Ia menekankan pentingnya penelitian dalam mengembangkan sektor kelautan dan perikanan. Ia mengajak akademisi untuk berkolaborasi dengan sektor swasta dalam mengatasi tantangan perikanan Indonesia.
Budidaya perikanan, menurut Trenggono, merupakan masa depan yang menjanjikan. Keberlanjutan produk perikanan akan bergantung pada sumber yang dapat dipertanggungjawabkan ketelusurannya.
Tantangan utama dalam sektor perikanan adalah risiko pencemaran mikroplastik, logam berat, dan merkuri pada hasil tangkapan. Ini berbahaya bagi kesehatan masyarakat dan keberlanjutan ekosistem laut.

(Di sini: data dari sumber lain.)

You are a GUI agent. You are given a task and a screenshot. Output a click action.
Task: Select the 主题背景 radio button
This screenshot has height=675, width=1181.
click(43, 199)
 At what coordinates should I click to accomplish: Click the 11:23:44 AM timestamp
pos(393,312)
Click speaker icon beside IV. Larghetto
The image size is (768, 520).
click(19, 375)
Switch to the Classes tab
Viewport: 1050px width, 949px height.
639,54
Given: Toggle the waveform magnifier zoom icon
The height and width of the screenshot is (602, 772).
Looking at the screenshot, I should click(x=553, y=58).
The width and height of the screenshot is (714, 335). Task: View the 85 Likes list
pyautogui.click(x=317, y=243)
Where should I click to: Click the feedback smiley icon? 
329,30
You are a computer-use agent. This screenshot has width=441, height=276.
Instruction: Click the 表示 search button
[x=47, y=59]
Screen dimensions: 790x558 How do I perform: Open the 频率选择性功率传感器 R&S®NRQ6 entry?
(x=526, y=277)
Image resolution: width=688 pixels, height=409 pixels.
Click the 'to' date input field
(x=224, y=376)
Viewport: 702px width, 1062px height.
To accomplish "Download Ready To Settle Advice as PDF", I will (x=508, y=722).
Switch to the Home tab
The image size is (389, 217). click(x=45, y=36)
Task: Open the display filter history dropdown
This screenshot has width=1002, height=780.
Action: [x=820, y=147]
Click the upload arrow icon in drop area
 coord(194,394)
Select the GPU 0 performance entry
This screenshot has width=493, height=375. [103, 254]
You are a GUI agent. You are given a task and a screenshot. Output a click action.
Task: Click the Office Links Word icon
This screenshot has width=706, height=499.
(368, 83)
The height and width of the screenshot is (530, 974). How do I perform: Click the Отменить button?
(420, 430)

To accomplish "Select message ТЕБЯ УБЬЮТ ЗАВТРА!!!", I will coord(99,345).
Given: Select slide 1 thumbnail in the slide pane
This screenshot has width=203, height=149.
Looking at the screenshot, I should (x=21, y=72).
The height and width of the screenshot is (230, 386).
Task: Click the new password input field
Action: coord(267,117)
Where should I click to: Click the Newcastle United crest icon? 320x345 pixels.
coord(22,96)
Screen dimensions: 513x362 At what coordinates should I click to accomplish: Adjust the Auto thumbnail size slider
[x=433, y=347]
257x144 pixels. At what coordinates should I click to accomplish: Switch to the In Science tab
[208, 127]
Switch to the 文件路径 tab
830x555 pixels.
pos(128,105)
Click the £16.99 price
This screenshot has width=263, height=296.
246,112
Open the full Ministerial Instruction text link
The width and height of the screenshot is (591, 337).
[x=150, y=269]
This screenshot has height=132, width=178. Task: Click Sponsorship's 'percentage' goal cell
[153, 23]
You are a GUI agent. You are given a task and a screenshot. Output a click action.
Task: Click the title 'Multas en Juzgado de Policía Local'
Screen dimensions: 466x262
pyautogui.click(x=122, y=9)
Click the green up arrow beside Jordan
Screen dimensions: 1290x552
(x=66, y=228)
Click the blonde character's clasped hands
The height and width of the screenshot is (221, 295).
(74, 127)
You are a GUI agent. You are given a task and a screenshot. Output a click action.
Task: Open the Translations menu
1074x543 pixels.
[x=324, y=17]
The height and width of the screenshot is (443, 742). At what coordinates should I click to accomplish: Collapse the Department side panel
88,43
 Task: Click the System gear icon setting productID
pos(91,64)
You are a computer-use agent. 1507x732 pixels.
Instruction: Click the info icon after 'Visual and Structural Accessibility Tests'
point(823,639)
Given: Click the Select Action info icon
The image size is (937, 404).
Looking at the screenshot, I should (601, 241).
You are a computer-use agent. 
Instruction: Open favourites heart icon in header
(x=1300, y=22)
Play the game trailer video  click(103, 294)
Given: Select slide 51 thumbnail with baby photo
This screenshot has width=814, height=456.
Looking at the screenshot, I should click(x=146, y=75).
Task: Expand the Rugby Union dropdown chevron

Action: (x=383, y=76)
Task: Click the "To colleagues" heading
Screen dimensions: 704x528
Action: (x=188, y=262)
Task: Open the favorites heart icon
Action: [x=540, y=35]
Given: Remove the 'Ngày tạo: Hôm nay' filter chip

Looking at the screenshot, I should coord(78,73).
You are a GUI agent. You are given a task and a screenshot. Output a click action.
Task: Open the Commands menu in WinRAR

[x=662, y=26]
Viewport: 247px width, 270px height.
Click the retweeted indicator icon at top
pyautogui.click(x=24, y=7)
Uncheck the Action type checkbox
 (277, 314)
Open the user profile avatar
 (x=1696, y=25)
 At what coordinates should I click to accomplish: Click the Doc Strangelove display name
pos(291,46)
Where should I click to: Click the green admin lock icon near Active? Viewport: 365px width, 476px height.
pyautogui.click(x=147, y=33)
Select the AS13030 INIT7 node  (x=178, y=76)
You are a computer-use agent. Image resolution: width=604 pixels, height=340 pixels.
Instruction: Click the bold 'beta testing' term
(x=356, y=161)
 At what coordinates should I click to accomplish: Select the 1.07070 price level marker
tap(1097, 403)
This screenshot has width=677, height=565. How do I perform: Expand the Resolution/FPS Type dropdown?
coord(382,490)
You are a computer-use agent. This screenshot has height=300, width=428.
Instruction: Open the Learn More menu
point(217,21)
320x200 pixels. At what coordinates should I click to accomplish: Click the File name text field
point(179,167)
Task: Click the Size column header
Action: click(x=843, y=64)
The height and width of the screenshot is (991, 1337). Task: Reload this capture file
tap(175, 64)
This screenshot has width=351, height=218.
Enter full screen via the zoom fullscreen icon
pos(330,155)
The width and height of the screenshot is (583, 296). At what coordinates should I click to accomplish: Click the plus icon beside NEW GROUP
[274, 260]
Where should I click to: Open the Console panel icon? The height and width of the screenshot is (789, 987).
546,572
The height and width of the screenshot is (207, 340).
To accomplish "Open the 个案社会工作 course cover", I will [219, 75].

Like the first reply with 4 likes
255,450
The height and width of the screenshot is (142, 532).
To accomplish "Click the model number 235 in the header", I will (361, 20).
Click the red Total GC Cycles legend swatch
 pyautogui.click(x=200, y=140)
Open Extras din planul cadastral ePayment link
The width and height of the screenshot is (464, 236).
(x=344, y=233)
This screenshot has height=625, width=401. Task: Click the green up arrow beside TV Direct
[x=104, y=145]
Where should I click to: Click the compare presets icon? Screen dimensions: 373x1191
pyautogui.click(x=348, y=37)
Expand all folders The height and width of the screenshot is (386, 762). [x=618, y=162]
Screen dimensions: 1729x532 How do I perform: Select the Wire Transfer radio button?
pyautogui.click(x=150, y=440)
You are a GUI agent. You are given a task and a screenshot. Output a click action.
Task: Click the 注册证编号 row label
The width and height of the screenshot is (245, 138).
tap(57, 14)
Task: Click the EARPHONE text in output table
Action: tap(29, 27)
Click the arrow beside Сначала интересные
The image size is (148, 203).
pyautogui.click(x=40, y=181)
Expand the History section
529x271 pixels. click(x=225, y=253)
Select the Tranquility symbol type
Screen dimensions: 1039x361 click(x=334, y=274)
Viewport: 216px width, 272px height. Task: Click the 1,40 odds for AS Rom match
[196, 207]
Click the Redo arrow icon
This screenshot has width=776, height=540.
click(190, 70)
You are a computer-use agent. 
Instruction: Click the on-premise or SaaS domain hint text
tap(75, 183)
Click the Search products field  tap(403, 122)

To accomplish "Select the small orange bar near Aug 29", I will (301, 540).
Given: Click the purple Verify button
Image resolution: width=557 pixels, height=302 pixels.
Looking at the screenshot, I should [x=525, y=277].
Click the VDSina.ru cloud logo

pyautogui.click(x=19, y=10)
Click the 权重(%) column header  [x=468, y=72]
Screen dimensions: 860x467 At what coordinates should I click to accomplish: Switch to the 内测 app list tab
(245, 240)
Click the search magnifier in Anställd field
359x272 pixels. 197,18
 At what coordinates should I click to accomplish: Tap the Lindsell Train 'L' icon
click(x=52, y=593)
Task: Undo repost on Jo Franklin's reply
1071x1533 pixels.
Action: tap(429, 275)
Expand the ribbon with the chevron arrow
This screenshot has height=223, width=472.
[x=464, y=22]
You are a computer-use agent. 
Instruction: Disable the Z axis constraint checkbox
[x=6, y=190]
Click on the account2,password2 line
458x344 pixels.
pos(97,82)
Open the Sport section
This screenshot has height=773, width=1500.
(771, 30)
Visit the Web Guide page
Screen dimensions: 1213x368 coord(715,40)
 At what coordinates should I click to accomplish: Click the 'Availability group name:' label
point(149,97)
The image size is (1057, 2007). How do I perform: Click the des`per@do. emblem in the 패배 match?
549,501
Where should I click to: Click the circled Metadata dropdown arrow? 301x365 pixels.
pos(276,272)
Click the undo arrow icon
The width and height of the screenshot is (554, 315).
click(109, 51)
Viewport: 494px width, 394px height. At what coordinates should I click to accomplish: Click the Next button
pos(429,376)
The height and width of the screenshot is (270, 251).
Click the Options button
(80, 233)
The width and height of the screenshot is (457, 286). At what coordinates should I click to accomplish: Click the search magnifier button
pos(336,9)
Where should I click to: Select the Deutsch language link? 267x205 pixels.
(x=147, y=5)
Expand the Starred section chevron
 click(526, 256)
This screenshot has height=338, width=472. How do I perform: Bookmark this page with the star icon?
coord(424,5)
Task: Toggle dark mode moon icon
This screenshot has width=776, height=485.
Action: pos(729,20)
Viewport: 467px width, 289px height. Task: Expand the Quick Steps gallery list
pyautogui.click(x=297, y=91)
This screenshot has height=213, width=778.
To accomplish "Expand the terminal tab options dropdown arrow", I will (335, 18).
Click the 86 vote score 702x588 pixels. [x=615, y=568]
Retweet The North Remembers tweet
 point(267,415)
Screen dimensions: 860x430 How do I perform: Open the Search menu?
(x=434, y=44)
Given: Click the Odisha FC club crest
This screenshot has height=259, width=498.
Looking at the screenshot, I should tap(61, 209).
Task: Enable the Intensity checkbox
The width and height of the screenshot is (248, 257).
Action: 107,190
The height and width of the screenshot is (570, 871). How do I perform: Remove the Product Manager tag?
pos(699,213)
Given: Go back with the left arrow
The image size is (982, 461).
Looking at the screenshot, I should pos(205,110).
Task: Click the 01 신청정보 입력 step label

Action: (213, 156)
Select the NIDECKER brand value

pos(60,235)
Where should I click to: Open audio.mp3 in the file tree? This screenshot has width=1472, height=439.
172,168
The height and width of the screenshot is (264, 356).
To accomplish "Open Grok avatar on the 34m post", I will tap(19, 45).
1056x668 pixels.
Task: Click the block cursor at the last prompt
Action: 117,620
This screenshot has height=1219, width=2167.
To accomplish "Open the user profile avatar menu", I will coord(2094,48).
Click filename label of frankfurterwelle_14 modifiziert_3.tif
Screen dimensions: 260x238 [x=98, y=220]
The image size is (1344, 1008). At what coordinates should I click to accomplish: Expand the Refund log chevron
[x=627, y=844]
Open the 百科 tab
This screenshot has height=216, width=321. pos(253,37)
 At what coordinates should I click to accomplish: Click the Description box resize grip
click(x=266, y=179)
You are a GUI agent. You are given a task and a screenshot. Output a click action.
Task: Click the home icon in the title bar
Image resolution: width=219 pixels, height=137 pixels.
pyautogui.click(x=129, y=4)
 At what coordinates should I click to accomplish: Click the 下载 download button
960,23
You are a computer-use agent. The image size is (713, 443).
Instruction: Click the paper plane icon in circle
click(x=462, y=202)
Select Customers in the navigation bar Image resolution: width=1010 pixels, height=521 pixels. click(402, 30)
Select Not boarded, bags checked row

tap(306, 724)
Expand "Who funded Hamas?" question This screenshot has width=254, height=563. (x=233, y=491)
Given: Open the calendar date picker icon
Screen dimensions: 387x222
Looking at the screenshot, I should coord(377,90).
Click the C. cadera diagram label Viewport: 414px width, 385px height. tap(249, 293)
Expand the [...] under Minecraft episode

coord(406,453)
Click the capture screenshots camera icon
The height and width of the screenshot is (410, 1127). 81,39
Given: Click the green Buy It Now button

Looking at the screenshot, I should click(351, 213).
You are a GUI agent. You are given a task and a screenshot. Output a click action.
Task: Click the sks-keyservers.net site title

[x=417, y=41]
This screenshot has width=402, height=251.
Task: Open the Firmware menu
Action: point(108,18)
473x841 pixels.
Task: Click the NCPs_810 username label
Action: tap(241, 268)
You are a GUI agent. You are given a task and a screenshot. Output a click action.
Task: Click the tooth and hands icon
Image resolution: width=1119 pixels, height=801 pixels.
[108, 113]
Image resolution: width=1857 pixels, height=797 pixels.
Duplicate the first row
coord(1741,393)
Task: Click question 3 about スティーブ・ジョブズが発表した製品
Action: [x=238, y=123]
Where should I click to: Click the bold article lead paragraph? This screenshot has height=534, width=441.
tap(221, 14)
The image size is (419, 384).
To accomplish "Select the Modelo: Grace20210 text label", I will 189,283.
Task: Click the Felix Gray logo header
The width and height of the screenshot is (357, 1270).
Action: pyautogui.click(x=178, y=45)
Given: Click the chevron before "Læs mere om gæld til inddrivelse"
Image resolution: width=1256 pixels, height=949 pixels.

Dia juga mengingatkan bahwa populasi manusia yang terus berkembang menambah tekanan pada sumber daya laut. Sementara itu, biota laut semakin terdesak menuju pesisir akibat overfishing.
Oleh karena itu, dia mengajak perguruan tinggi untuk melakukan perubahan pola pikir dalam menyikapi masalah perikanan. Ke depan, riset dan inovasi menjadi kunci untuk mengatasi masalah ini.
"Itu tantangan-tantangan yang kita hadapi di saat ini dan masa akan datang. Jadi tentu saya kira menjadi penting sekali bagi kampus untuk melakukan perubahan pola pikir, kira-kira ke arah mana," kata Trenggono.